Kolom Prof In : Mendidik Lewat Dunia Nyata


Oleh : Prof. Dr. Ir.Indarto, D.E.A.

Seperti biasanya, setelah selesai silaturahim ke saudara-saudara, sebelum pulang ke Yogya kami mampir di warung sate kambing yang cukup terkenal di Solo. Karena saya dan istri sudah harus mulai menjaga asupan makan, maka kami hanya pesan sate daging, berbeda dengan anak perempuan bungsu, dia pesan sate kambing buntel, daging kambing dicacah yang dibungkus dengan lemak.

Pada saat menunggu pesanan, tiba-tiba ada sebuah kendaraan roda empat berhenti di depan warung dan dari pintu belakang turun seorang anak laki-laki usia SMA sambil menjinjing sebuah keranjang, lalu kendaraan tadi pelan-pelan beranjak pergi. Pemuda yang berpakaian rapi ini masuk ke dalam warung, tidak langsung mencari tempat duduk, namun justru mendatangi meja kami, setelah dekat dia membungkuk hormat. Saya pikir dia akan menanyakan sesuatu, ternyata kalimat yang keluar adalah “Ibu, bolehkan saya menawarkan kue yang kami buat sendiri”. “Kue ini saya buat dengan bunda tadi pagi, jadi masih baru”. Dia juga menyebutkan harga dari masing-masing paket kue tersebut.

Mendengar kalimat itu, kami bertiga saling berpandangan, seolah saling minta pertimbangan, kue yang ditawarkan itu perlu dibeli atau tidak, karena selain di rumah masih terdapat banyak kue, juga harga yang ditawarkan relatif mahal. Namun kalau hanya dengan berpandang-pandangan, kami tidak akan bisa memutuskan, maka akhirnya kami saling berkomunikasi dalam bahasa Perancis, agar anak laki-laki tadi tidak mengerti apa yang kami bicarakan. Keputusan dari diskusi singkat ini, dengan berbagai pertimbangan akhirnya kami akan tetap membeli.

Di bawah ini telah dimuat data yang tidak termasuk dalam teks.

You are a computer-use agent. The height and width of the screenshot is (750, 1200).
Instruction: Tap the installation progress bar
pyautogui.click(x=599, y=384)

Sebetulnya, keputusan membeli itu bukannya kami ingin merasakan kuenya, tetapi justru yang ingin kami ketahui lebih banyak adalah tentang motivasi pemuda tadi menjajakan kue. Karena agak janggal seorang pemuda santun, berpakaian rapi, turun dari kendaraan, tanpa rasa malu yang berlebihan, mendatangi kami hanya untuk berjualan kue. Kami menanyakan banyak hal ke dia, mulai dari tempat tinggalnya, jumlah saudaranya, sekolahnya, sampai pekerjaan orangtuanya. Ternyata apa yang dia lakukan itu bukan semata-mata untuk mendapatkan keuntungan, tetapi lebih kepada sebuah bentuk proses edukasi dari orangtuanya.

Setelah anak muda tadi pindah ke meja yang lain, kami saling berpandangan lagi, sepakat untuk mengatakan bahwa orangtuanya telah menggunakan cara hebat dalam memperkenalkan dunia nyata kepada anaknya. Kami termasuk yang setuju dengan prinsip kedua orangtuanya, mendidik dengan memperkenalkan langsung dalam persoalan hidup.

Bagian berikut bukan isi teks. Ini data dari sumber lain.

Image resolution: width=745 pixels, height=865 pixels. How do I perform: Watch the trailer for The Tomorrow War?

Dengan edukasi seperti itu, si anak akan mempunyai pengalaman berhadapan dengan orang dari berbagai karakter. Bagaimana dia harus bereaksi ketika berhadapan dengan orang yang dengan kasarnya menolak untuk membeli. Bagaimana dia harus berterimakasih pada orang-orang yang dengan sopannya mengatakan bahwa mereka akan membeli di lain kesempatan. Bagaimana dia harus mempertanggung jawabkan kepada orangtua bila tidak satupun kuenya laku.   

Selain itu si anak juga akan merasakan dan bahkan mengalami sendiri bagaimana susahnya orang mencari rejeki, sehingga kelak dia akan bisa hidup berhemat. Kalau si anak tadi seorang perempuan, maka kelak dia akan menghormati suaminya yang bekerja membanting tulang mencari nafkah untuk keluarganya. Dia tidak akan protes kepada suaminya ketika pulang tanpa membawa uang.

Selain itu, dia juga mempunyai pengalaman untuk mengerjakan tugas selain pelajaran sekolah. Dia harus pandai-pandai membagi waktu untuk belajar, membuat kue, memasarkannya, membuat laporan hasil penjualan dan sebagainya. Dengan berbagai pekerjaan dan tanggung jawab tersebut maka si anak akhirnya akan mempunyai keterampilan dalam manajemen waktu.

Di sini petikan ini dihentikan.